- Data to examine:
----

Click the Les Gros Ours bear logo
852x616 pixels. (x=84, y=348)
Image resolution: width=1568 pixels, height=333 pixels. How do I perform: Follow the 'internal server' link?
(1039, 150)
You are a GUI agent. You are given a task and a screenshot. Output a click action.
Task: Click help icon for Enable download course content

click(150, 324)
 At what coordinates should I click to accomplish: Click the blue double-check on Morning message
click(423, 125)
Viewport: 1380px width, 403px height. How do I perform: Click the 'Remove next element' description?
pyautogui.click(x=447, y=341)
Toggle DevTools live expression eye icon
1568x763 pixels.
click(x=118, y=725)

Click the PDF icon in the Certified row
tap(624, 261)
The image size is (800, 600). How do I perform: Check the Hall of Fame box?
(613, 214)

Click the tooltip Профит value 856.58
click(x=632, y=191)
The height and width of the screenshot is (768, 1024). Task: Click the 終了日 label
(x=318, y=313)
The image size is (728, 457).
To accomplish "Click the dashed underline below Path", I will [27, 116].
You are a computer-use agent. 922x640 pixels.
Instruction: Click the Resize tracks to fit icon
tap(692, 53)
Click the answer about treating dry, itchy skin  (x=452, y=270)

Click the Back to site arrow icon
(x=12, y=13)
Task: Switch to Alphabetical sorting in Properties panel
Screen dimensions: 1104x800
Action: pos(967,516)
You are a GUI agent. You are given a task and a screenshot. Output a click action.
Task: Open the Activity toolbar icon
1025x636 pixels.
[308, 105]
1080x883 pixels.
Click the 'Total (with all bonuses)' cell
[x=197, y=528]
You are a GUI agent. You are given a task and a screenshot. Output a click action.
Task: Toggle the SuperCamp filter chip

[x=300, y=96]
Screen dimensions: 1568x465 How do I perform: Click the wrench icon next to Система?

----

- Requirement: Copy the entries above exactly, leaving none out.

- Result of the exercise:
Click the Les Gros Ours bear logo
852x616 pixels. (x=84, y=348)
Image resolution: width=1568 pixels, height=333 pixels. How do I perform: Follow the 'internal server' link?
(1039, 150)
You are a GUI agent. You are given a task and a screenshot. Output a click action.
Task: Click help icon for Enable download course content

click(150, 324)
 At what coordinates should I click to accomplish: Click the blue double-check on Morning message
click(423, 125)
Viewport: 1380px width, 403px height. How do I perform: Click the 'Remove next element' description?
pyautogui.click(x=447, y=341)
Toggle DevTools live expression eye icon
1568x763 pixels.
click(x=118, y=725)

Click the PDF icon in the Certified row
tap(624, 261)
The image size is (800, 600). How do I perform: Check the Hall of Fame box?
(613, 214)

Click the tooltip Профит value 856.58
click(x=632, y=191)
The height and width of the screenshot is (768, 1024). Task: Click the 終了日 label
(x=318, y=313)
The image size is (728, 457).
To accomplish "Click the dashed underline below Path", I will [27, 116].
You are a computer-use agent. 922x640 pixels.
Instruction: Click the Resize tracks to fit icon
tap(692, 53)
Click the answer about treating dry, itchy skin  (x=452, y=270)

Click the Back to site arrow icon
(x=12, y=13)
Task: Switch to Alphabetical sorting in Properties panel
Screen dimensions: 1104x800
Action: pos(967,516)
You are a GUI agent. You are given a task and a screenshot. Output a click action.
Task: Open the Activity toolbar icon
1025x636 pixels.
[308, 105]
1080x883 pixels.
Click the 'Total (with all bonuses)' cell
[x=197, y=528]
You are a GUI agent. You are given a task and a screenshot. Output a click action.
Task: Toggle the SuperCamp filter chip

[x=300, y=96]
Screen dimensions: 1568x465 How do I perform: Click the wrench icon next to Система?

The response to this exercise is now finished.